Since the advent of video games and the Internet, the notion of actual physical space has been complemented by the existence of virtual spaces, built using code and 3D software where graphics you can see on the screen not only occupy a physical space as storage on a hard disk, but through contemplation or interaction with simulated spaces we can perceive aspects as size, material and volume, all typical of traditional sculpture.

From Mario Bros for Nintendo 64 in the entertainment industry, through social networks like Second Life, to come up with new ways in which we perceive the real world using simulators such as Google Earth, the products generated by 3D software tools have changed dramatically shaped the way we relate and understand the real space, so much so, that an architect can now recognize the version of AutoCad with which a building is designed.

What we call sculpture is a collection of works that use sculpture procedures, installation, intervention, etc. as a means of digital experimentation to develop artistic strategies online.

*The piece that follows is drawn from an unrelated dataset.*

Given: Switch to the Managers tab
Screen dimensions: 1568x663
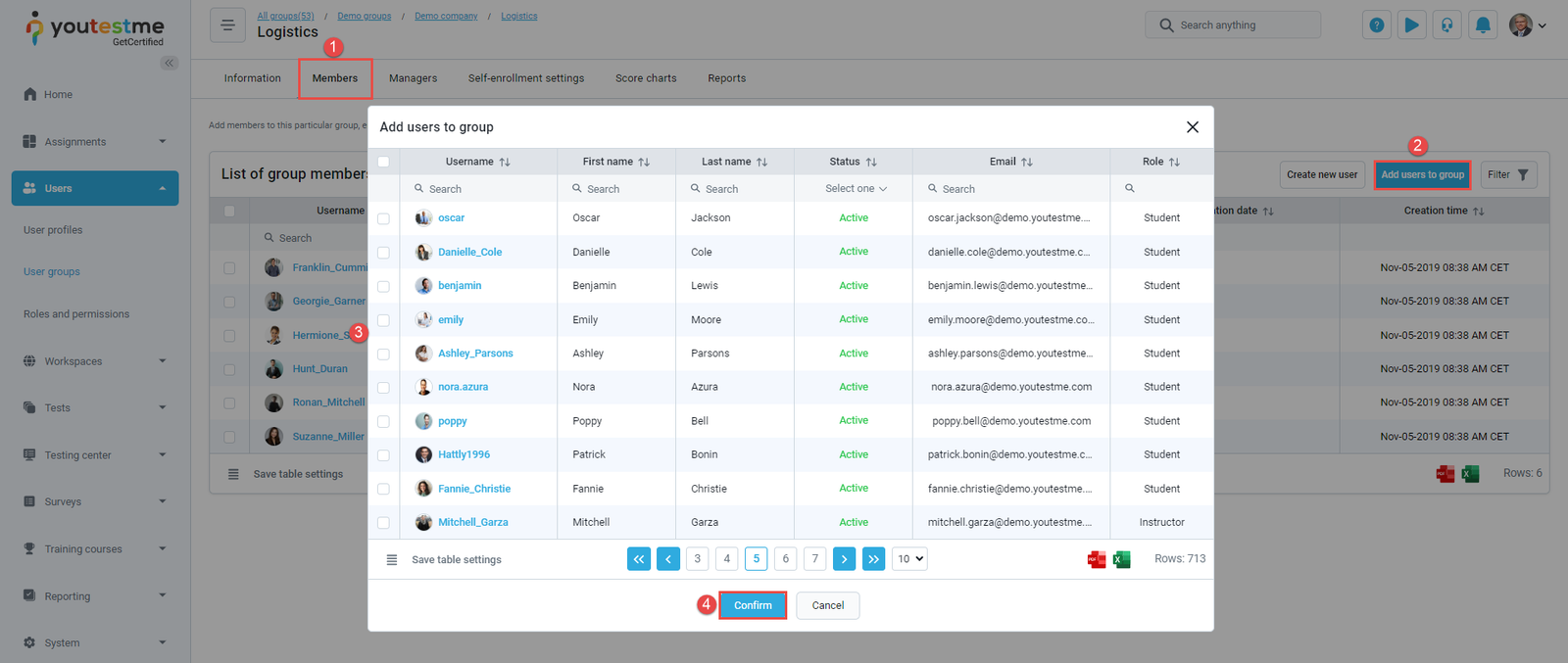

New Ruins. Google Earth Tour.

I think that in your work a big influence from the glitch can be seen in the usage of the colours. What do you think about it?

I like to use glitches because they use the error that occurs on a digital image aesthetically and conceptually.

The error has been a great source of inspiration in the field of art in the past, perhaps the best known is the abstract expressionism but this was inspired by the surrealism that used the random error and the unknown as sources of inspiration.

From the series Broken Gradients I used glitch aesthetics as a type of image that necessarily occurs in present time because before there was no technology that makes this possible. I like the experimental possibilities of digital imaging and as extended by his mistake. I am very interested in the concept of traffic and circulation underlying in the image, an image that has been corrupted because it has been broadcast over the Internet. Conceptually for me are the screen shot of an image that has decomposed during his journey and that it has not yet put back.

What is the reason for using internet and computer culture for your work? What do you think are the possibilities for the future?

I think they are the tools and the natural context of the time in which we live. No context or previous tools have offered many creative possibilities of exploration as we enjoy in the present. Looking ahead the chances are far greater in really enter into the Internet of Things.

You are running an online gallery called Domain Gallery, what was the reason why you had an idea to start doing it? How do you select the artists?

I started with the gallery for a year and a half in order to give visibility to a generation of artists working with new technologies and the Internet, they are creating pieces almost exclusively for this medium and are not taken into account in the circuit traditional contemporary art yet.

There is no rule to determine the selected artists, i select projects that interest me and I think that could also interest to more people.

Is there anything in particular that interests you now except art?

Botany and bodyboard.

installation_view_baja

Desktop Screenshot Painting Oil on canvas. 60×40 cm. 2012.

Manuel Fernández
Born in Málaga, 1977. Manuel Fernández is a spanish artist based in Madrid. His artistic practice begins at the intersection of art, popular culture and Internet. He explores the impact of technologies on society and how they have radically change the way we perceive and experience reality. Through media such as web, painting, animated gif, sculpture, video, photography and printing, he investigates on new processes involved in the creation and production of the art object, in its distribution, presentation and in their simultaneous consumption in the real and virtual space in the era of Internet of things. Fernández is founder and curator of Domain Gallery a web based gallery focused on digital and internet based works.